## Testo di lettura
Summa Teologica - II-II |
In 3 Sent., d. 23, q. 3, a. 2
Pare che la fede informe non sia un dono di Dio.
1. Nella Scrittura [ Dt 32,4 ] si legge che « le opere di Dio sono perfette ».
Ma la fede informe è qualcosa di imperfetto.
Quindi essa non è un'opera di Dio.
2. Come un atto viene detto deforme perché manca della debita forma, così la fede è detta informe per lo stesso motivo.
Ma l'atto deforme del peccato non viene da Dio, come sopra [ I-II, q. 79, a. 2 ] si è visto.
Quindi neppure la fede informe.
3. Le creature che Dio risana, le risana totalmente: nel Vangelo [ Gv 7,23 ] infatti si legge: « Se un uomo riceve la circoncisione di sabato perché non sia trasgredita la Legge di Mosè, voi vi sdegnate contro di me perché ho guarito interamente un uomo di sabato? ».

## Estratti del dataset
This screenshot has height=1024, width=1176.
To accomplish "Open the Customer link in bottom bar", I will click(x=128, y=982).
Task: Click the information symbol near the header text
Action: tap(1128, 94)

...

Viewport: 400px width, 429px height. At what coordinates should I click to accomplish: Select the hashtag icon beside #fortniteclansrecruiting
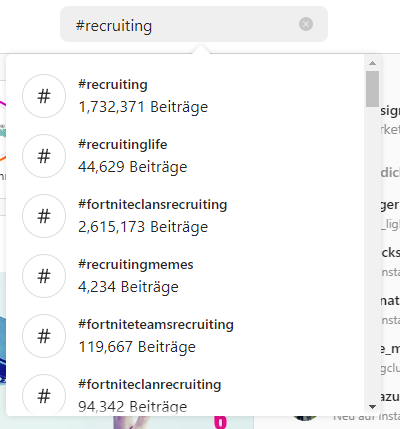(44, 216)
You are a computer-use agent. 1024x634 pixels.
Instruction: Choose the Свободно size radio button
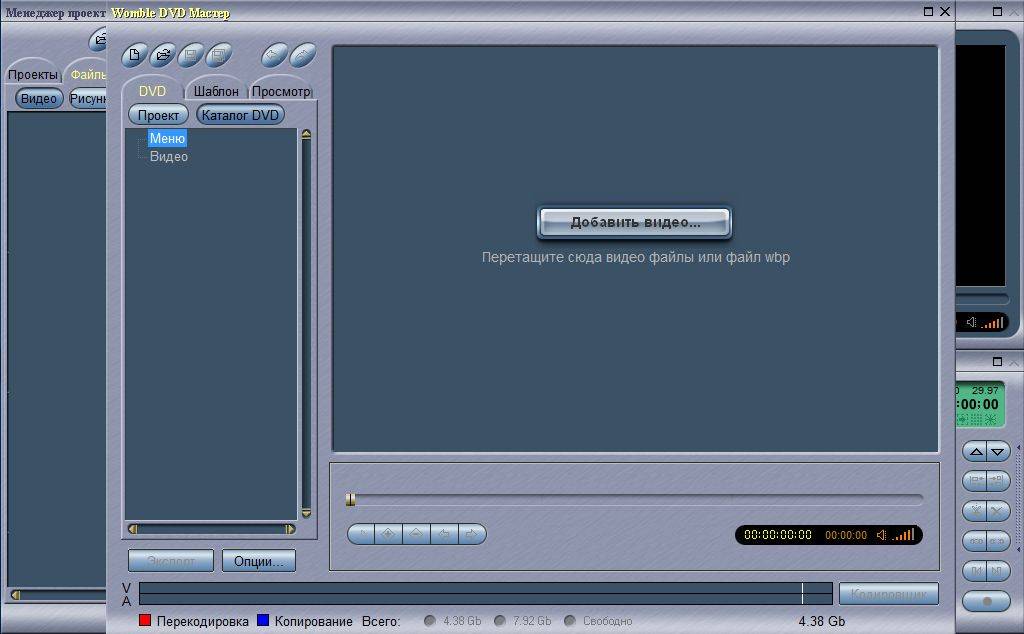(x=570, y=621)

--

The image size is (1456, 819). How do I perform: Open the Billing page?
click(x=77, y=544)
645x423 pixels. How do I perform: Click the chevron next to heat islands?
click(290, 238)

## Descrizione del problema
Ricopia per intero il testo di lettura sulla fede informe, senza cambiare nulla.

## Svolgimento
Summa Teologica - II-II |
In 3 Sent., d. 23, q. 3, a. 2
Pare che la fede informe non sia un dono di Dio.
1. Nella Scrittura [ Dt 32,4 ] si legge che « le opere di Dio sono perfette ».
Ma la fede informe è qualcosa di imperfetto.
Quindi essa non è un'opera di Dio.
2. Come un atto viene detto deforme perché manca della debita forma, così la fede è detta informe per lo stesso motivo.
Ma l'atto deforme del peccato non viene da Dio, come sopra [ I-II, q. 79, a. 2 ] si è visto.
Quindi neppure la fede informe.
3. Le creature che Dio risana, le risana totalmente: nel Vangelo [ Gv 7,23 ] infatti si legge: « Se un uomo riceve la circoncisione di sabato perché non sia trasgredita la Legge di Mosè, voi vi sdegnate contro di me perché ho guarito interamente un uomo di sabato? ».